Government warns X over failure to curb obscene AI-generated content; 72-hour action report demanded

02:30 PM, Jan 03, 2026

The Ministry of Electronics and Information Technology (MeitY) has issued a formal warning to X (formerly Twitter) for failing to effectively moderate AI-generated content. The notice points to the misuse of Grok, the xAI service available on the platform, to create and circulate obscene, synthetic images and videos-often targeting women.

MeitY has directed X to remove unlawful material immediately, enforce stronger AI safeguards, and submit a detailed Action Taken Report (ATR) within 72 hours. Non-compliance could lead to loss of safe-harbor protection under Section 79 of the IT Act and further legal action against the platform, its officers, and offending users.

What triggered the notice

The ministry cited repeated reports from parliamentary stakeholders and the public that certain content on X violates laws on decency and obscenity. It highlighted misuse of Grok to generate or spread manipulated content through fake accounts and through prompts and image manipulation targeting women who share their own images.

MeitY called this a serious breakdown of platform safeguards and enforcement systems, normalising harassment and exploitation online and undermining statutory due diligence requirements for intermediaries in India.

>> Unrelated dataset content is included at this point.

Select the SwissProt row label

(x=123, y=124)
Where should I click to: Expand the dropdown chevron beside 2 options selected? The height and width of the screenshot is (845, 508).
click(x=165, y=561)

What MeitY ordered X to do now

  • Remove all illegal content without delay and without tampering with evidence.
  • Conduct a full review of Grok's prompt handling, output generation, image systems, and safety guardrails to prevent unlawful outputs.
  • Strengthen content moderation, enforce user terms and AI usage restrictions, and take deterrent actions (suspension/termination) against violators.
  • Deploy automated tools to proactively detect and prevent the spread of obscene and harmful content.
  • Ensure the Chief Compliance Officer's effective oversight, and furnish information requested by government agencies in a timely manner.
  • File an ATR within 72 hours covering technical and organisational measures for Grok, enforcement actions taken, and mechanisms to meet mandatory reporting obligations under BNSS.

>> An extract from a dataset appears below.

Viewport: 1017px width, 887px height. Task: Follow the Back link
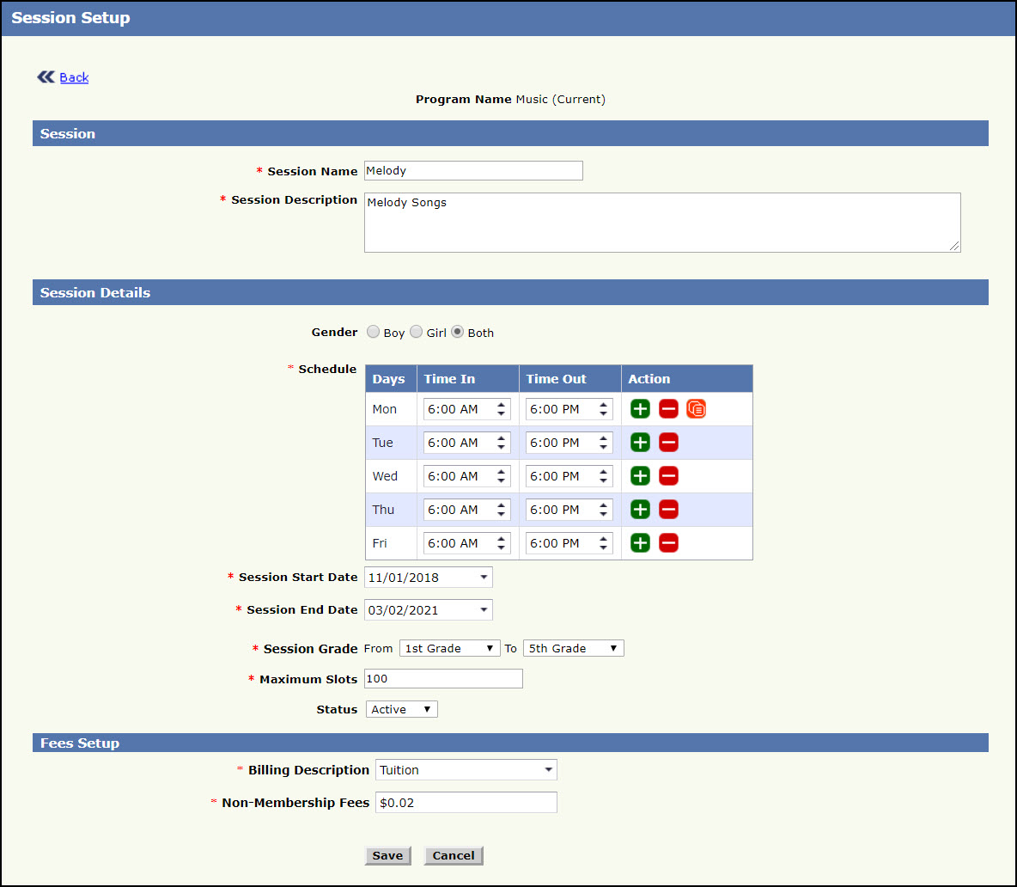point(74,77)
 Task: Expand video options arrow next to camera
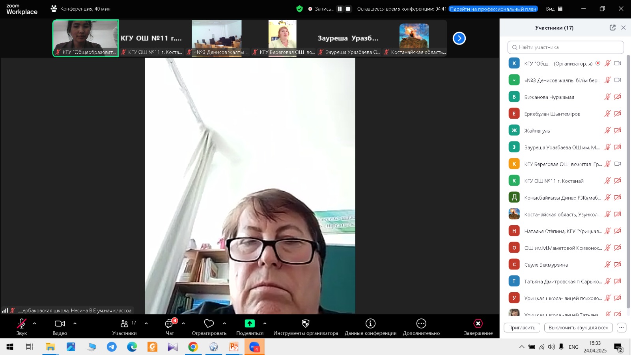[x=75, y=323]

Key legal exposure flagged

The letter reiterates that compliance with the IT Act and the Information Technology (Intermediary Guidelines and Digital Media Ethics Code) Rules, 2021 is mandatory, not optional. The following points were underscored:

  • Section 79 (IT Act): Safe-harbor immunity is conditional on strict due diligence. It can be withdrawn for non-compliance.
  • Rule 3(2)(b) (IT Rules, 2021): Content depicting an individual in a sexual act or impersonation must be removed within 24 hours of a complaint by the affected person or an authorised representative.
  • Sections 66E, 67, 67A, 67B (IT Act): Penal consequences for privacy violations, obscene and sexually explicit content, and child sexual abuse material.
  • Relevant criminal provisions under the Bharatiya Nyaya Sanhita (BNS), the Indecent Representation of Women (Prohibition) Act, 1986, the Protection of Children from Sexual Offences (POCSO) Act, 2012, and the Young Persons (Harmful Publications) Act, 1956.
  • Section 85 (IT Act): Offences by companies and liability of responsible officers.
  • Section 33 (Bharatiya Nagarik Suraksha Sanhita, 2023): Mandatory reporting of certain offences, including organised cybercrime; failure to report despite knowledge or reasonable suspicion may attract action.

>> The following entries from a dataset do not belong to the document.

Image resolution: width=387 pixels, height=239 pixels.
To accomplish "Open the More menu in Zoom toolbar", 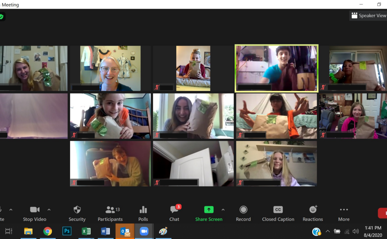I will (x=344, y=213).
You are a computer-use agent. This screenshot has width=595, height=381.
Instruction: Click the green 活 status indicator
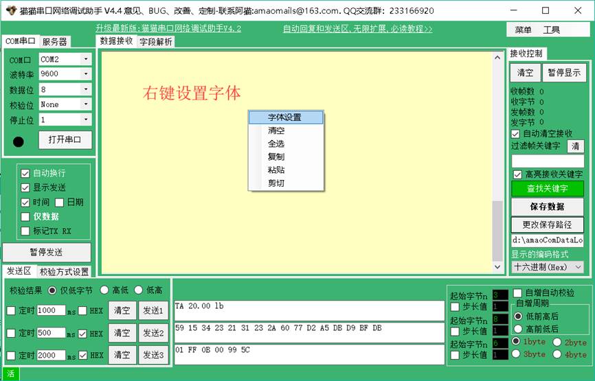point(11,374)
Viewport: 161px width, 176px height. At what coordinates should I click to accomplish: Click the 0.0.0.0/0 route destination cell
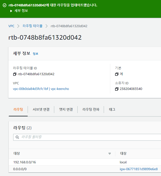click(x=20, y=169)
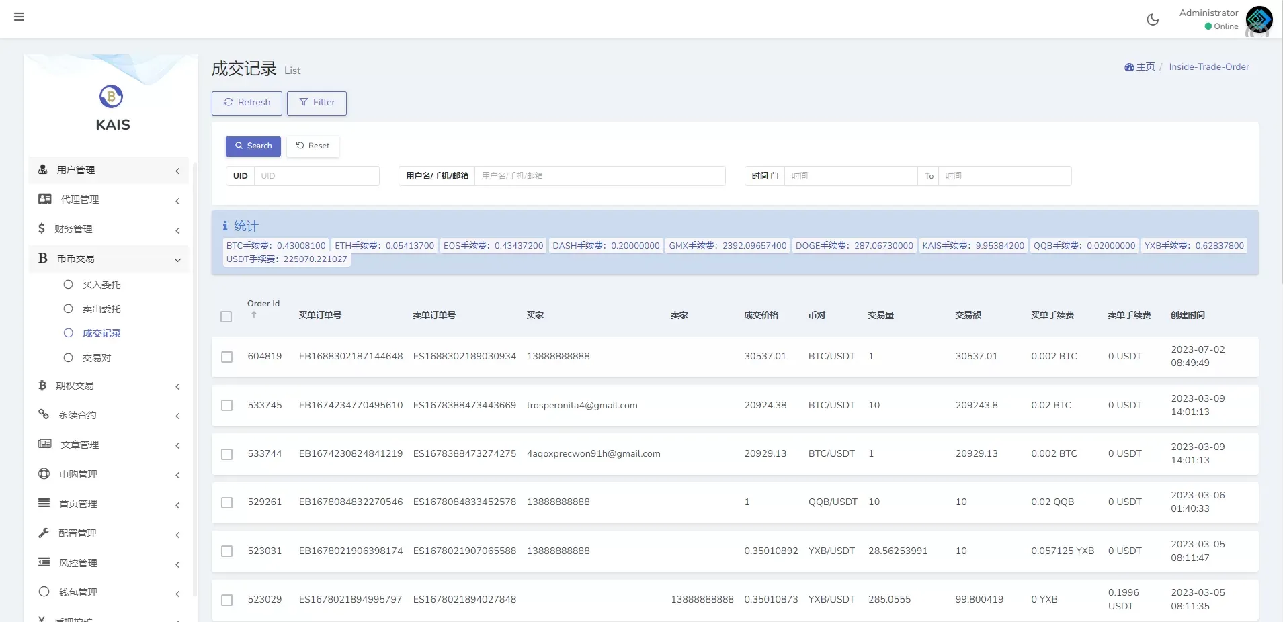This screenshot has height=622, width=1283.
Task: Click the wrench icon for 配置管理
Action: [44, 533]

Why this matters for government teams

The notice goes beyond a single platform issue. It signals stricter enforcement of AI safety guardrails, faster takedown timelines, and higher accountability for intermediary due diligence. Expect closer scrutiny of automated detection systems, escalation workflows, and compliance officer oversight across major platforms.

  • Track X's 72-hour ATR for concrete changes to Grok safeguards, moderation practices, and user enforcement.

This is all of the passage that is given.